For people with certain wiring, Bulik says, “biology takes on a life of its own. The train just starts running.”

Diane nods her head firmly and says, her voice shaking, “Lauren died in her sleep on a Thursday.” It was August 2003. Lauren was 25 years old.

“To this day, we don’t know how much Lauren weighed when she died,” Diane says. “But I can guarantee you I wouldn’t want to know. We saw how she looked.

“Lauren was suffering so much. As much as I miss her and wish she were here, I know she she’s not suffering now. Lauren was a strong Christian, and we know she’s safe and well in Heaven. We know we’ll see her again one day. And that’s a wonderful thing to be sure of.”

Two months after Lauren’s death, when Diane was speaking about her daughter at an eating disorders forum, she met and made friends with Cynthia Bulik. And years later, when Bulik called Diane with the results of her study, the two celebrated. They were ecstatic, Diane says, because the general public just doesn’t know about the biological component of the disorder.

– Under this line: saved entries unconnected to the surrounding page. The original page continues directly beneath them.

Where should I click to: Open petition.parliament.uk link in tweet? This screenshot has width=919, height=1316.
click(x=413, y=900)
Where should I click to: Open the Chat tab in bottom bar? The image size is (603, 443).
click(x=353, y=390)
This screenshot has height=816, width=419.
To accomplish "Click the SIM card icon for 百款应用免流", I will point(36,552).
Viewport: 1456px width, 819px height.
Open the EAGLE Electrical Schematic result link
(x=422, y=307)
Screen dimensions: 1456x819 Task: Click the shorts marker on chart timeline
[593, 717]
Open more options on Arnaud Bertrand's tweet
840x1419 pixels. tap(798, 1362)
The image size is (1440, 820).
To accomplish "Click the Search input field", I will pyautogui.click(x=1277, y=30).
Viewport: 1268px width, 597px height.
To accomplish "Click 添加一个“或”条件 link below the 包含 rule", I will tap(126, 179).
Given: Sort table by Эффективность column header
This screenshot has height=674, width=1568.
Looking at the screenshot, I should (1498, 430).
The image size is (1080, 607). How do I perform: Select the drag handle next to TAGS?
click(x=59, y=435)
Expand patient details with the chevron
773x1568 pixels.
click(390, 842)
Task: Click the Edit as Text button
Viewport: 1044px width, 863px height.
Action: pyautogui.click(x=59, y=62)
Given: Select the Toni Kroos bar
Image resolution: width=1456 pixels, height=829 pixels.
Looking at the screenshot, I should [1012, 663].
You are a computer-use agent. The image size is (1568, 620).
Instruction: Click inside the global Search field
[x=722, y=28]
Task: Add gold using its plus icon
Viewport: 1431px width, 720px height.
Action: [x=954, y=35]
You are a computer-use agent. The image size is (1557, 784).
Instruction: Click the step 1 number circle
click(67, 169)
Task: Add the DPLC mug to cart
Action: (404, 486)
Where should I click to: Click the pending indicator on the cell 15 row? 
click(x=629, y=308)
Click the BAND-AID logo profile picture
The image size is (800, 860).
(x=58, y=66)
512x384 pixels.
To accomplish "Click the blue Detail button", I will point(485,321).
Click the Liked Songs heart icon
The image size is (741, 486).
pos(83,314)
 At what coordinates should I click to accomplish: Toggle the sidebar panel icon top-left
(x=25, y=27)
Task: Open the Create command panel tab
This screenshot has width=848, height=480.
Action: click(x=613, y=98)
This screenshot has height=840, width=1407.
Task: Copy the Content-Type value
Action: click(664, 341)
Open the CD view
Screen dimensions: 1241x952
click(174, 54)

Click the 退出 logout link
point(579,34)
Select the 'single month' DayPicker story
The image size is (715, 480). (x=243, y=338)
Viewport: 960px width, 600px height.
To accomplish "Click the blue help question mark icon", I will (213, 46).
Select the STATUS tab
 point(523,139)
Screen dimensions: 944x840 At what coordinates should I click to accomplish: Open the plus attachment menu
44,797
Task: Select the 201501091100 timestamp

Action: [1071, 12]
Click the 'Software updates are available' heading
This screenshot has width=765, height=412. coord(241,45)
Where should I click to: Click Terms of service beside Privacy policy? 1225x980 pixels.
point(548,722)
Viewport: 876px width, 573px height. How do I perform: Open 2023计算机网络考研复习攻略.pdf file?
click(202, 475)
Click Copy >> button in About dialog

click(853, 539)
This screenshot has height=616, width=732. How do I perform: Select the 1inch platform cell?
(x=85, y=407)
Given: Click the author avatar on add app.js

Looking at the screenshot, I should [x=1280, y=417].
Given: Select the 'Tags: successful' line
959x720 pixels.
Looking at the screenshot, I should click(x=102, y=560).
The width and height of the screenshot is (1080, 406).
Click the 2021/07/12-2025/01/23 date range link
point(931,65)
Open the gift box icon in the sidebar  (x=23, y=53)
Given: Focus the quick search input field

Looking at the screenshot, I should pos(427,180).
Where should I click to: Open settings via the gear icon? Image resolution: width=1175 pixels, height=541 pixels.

Click to read photo caption. Image: Scala/Art Resource, NY

Anorexia nervosa, Bulik says, does not just happen to adolescent white girls. It occurs in men, African Americans, older women, children. The stereotypes have only set patients back, she says. What doctors have called a teenagers’ disease could be anyone’s—because, Diane says, “it is a disease; it’s not a choice.”

Cynthia Bulik is William R. and Jeanne H. Jordan Distinguished Professor of Eating Disorders. She and her colleagues are now collaborating with the Norwegian Institute of Public Health to build a biorepository of DNA samples from one hundred thousand babies and their parents to pull psychological and genetic information together to better understand the genetic and environmental risk factors for eating disorders. Diane Brown chairs the outreach and education committee of the Board of Visitors of UNC’s Eating Disorders Program.